_EXTRACT PROVIDED_.

>> Begin

In practice, they have these pseudorandom generators that can give you pieces of the output. So rather than thinking about it as if you get the seed and then you get the huge output, you rather think that you get the seed and then you can generate parts of the output on demand as much as you want. And so you basically have an endless stream of randomness. And whenever you want to send a message, you take the unused part of the stream and send to the receiver, which is why in practice, they call it a stream cipher.

Tim: 01:58:04 Ah, so this solves the problem of reusing keys, right? Because you’re basically updating your seed every time you go back and forth.

Boaz: 01:58:11 So you can think of it as updating your seed or you can think of it as never reusing the output. Every time you take a fresh part of the output. Now in practice, the way they typically do it is you have an initial seed. And every time you want to generate an output, you generate two things. One is the output and the other is an update to the seed. And now you can basically use it as much as you want.

Tim: 01:58:43 Yeah. And this is pretty amazing because if you think about it, it’s a compression result because basically you’ve compressed this really long string that you’re doing the one-time padding into this very small key.
Boaz: 01:59:02 Yes. Sometimes one way to think about it is this content of the theorem that we have in the notes. Once you’ve used computation to evade the laws of statistics, like generating a distribution of entropy N minus one that behaves as if it has the entropy N, you can reuse it and break the laws of statistics even more. Suddenly, you can take a 256-bit long key and use it to generate pads of length of gigabytes that behave as if they’re uniform, even though they have almost no entropy compared to the length, but it’s still indistinguishable.

>> End

_SOURCE MATERIAL_.

>> Begin

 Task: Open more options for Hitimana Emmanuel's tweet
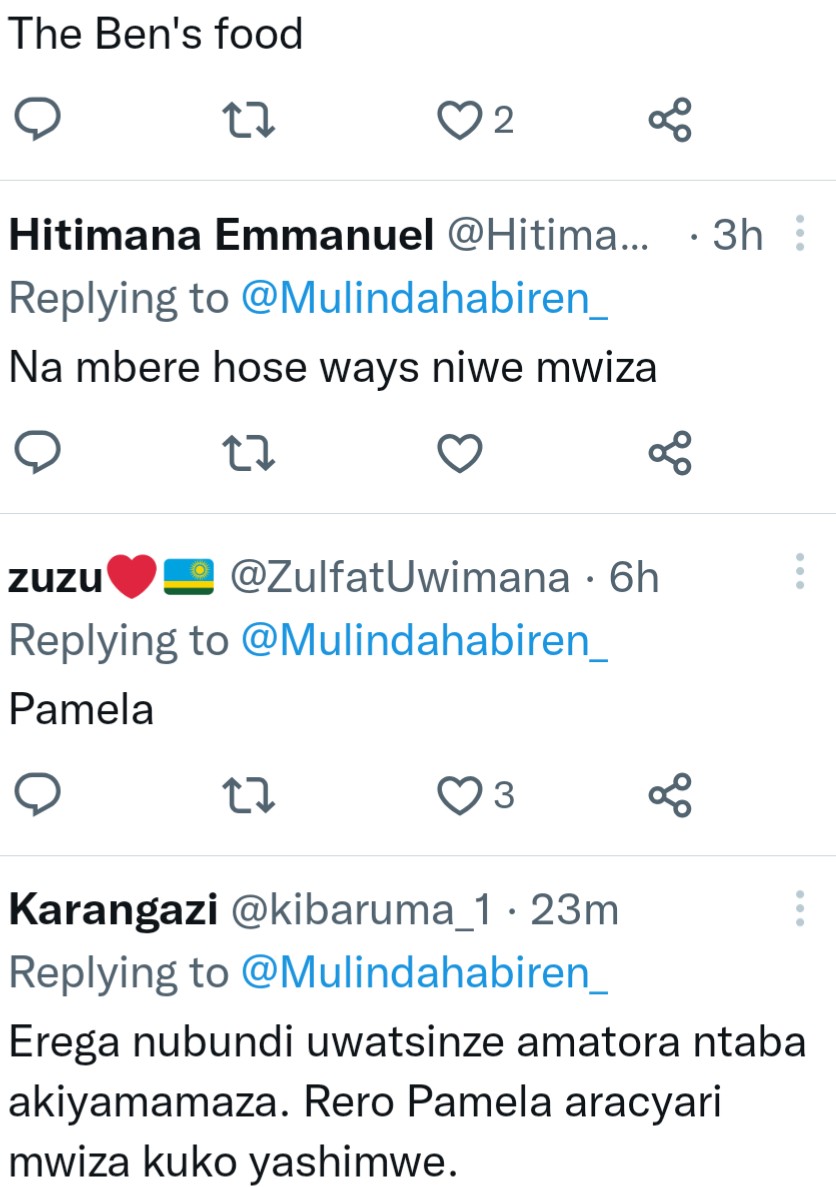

>> End

_WORK TO BE COMPLETED_.
List every timestamp in the stream cipher transcript.

_FINISHED EXERCISE_.
01:58:04, 01:58:11, 01:58:43, 01:59:02